Collected data entries:
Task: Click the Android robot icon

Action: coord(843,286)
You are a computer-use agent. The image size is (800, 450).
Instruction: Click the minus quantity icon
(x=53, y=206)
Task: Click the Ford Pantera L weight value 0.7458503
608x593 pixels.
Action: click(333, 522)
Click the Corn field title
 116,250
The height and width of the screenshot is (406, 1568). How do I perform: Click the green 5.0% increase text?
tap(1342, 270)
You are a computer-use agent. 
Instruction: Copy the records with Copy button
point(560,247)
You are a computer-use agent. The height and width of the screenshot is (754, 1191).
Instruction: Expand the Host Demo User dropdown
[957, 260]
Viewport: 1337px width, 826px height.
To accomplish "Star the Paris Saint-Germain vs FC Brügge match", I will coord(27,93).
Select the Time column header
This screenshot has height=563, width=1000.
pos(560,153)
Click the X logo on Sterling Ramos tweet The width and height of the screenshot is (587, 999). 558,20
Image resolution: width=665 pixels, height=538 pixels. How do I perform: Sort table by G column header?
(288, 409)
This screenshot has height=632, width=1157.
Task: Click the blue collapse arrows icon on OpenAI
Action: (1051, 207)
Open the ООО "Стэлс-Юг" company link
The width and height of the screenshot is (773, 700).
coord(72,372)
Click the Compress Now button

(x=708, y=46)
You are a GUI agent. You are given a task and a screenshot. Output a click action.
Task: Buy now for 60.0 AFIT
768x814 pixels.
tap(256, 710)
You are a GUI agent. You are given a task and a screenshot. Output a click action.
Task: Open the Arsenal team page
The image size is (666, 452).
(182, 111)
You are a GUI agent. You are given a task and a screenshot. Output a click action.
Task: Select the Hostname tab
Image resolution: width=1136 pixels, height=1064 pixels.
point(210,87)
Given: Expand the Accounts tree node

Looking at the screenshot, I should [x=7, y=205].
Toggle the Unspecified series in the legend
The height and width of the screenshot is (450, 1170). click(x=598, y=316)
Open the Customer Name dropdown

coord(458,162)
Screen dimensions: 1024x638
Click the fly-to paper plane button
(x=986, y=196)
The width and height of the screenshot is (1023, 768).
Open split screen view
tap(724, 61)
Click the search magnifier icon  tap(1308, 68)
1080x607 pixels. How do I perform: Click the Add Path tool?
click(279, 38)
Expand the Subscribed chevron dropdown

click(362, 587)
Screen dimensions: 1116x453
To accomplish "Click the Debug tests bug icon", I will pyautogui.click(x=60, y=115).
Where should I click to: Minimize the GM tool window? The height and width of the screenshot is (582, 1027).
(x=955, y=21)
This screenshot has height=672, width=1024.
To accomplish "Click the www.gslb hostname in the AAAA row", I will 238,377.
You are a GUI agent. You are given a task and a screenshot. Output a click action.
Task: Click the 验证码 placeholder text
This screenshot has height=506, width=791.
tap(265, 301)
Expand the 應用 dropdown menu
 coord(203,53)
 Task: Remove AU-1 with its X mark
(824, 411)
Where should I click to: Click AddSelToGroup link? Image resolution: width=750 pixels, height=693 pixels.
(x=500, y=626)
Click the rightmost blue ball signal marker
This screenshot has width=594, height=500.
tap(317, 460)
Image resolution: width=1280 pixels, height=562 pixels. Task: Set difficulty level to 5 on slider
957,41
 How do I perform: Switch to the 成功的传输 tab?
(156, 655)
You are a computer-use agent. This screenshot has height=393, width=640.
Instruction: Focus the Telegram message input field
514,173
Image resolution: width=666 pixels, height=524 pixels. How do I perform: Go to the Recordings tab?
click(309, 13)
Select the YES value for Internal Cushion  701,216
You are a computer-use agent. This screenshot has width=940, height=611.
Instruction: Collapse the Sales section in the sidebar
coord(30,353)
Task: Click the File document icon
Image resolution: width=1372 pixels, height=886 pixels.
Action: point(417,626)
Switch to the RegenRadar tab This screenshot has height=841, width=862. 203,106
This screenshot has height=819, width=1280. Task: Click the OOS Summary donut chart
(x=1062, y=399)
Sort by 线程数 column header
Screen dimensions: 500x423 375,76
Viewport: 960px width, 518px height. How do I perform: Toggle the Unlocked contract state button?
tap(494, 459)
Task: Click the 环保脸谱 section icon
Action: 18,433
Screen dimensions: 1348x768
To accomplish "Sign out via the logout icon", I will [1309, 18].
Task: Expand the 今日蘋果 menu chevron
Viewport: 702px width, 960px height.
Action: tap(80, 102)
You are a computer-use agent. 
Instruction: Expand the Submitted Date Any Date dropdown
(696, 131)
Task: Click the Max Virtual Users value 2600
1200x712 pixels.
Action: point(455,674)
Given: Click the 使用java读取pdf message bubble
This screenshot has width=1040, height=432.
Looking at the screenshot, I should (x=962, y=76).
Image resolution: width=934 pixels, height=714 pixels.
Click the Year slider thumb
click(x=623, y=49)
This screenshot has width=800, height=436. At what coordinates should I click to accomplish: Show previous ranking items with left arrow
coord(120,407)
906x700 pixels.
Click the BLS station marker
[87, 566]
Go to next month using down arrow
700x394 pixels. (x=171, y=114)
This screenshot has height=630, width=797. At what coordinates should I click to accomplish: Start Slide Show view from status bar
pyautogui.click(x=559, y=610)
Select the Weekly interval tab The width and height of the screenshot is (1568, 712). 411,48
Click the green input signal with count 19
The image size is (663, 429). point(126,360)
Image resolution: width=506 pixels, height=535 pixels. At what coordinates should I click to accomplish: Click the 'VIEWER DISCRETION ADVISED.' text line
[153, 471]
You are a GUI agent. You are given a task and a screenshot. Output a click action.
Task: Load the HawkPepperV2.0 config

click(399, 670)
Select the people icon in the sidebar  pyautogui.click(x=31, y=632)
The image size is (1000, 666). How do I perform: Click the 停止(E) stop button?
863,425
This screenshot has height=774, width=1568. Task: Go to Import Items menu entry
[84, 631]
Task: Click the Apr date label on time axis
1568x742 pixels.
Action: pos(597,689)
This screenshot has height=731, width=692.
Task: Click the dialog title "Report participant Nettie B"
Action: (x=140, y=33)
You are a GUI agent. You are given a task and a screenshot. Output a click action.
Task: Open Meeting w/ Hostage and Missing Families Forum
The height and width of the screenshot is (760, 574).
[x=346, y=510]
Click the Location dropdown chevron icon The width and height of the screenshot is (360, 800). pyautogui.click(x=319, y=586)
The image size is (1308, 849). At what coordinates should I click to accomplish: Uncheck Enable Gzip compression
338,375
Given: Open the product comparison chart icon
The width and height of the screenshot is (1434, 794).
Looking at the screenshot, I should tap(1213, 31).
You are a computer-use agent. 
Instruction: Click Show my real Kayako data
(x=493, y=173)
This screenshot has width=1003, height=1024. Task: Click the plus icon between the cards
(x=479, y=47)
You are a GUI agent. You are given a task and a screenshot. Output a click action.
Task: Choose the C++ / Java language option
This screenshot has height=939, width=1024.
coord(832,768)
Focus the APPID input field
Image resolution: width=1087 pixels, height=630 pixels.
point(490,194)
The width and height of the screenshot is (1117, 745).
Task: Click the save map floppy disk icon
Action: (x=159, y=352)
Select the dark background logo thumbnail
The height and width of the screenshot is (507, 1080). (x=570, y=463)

## EXERCISE REQUIREMENTS
For each line above that contains the word "will", make a copy.

## EXERCISE OUTPUT
To accomplish "Star the Paris Saint-Germain vs FC Brügge match", I will coord(27,93).
To accomplish "Click the Debug tests bug icon", I will pyautogui.click(x=60, y=115).
To accomplish "Click the www.gslb hostname in the AAAA row", I will 238,377.
To accomplish "Sign out via the logout icon", I will [1309, 18].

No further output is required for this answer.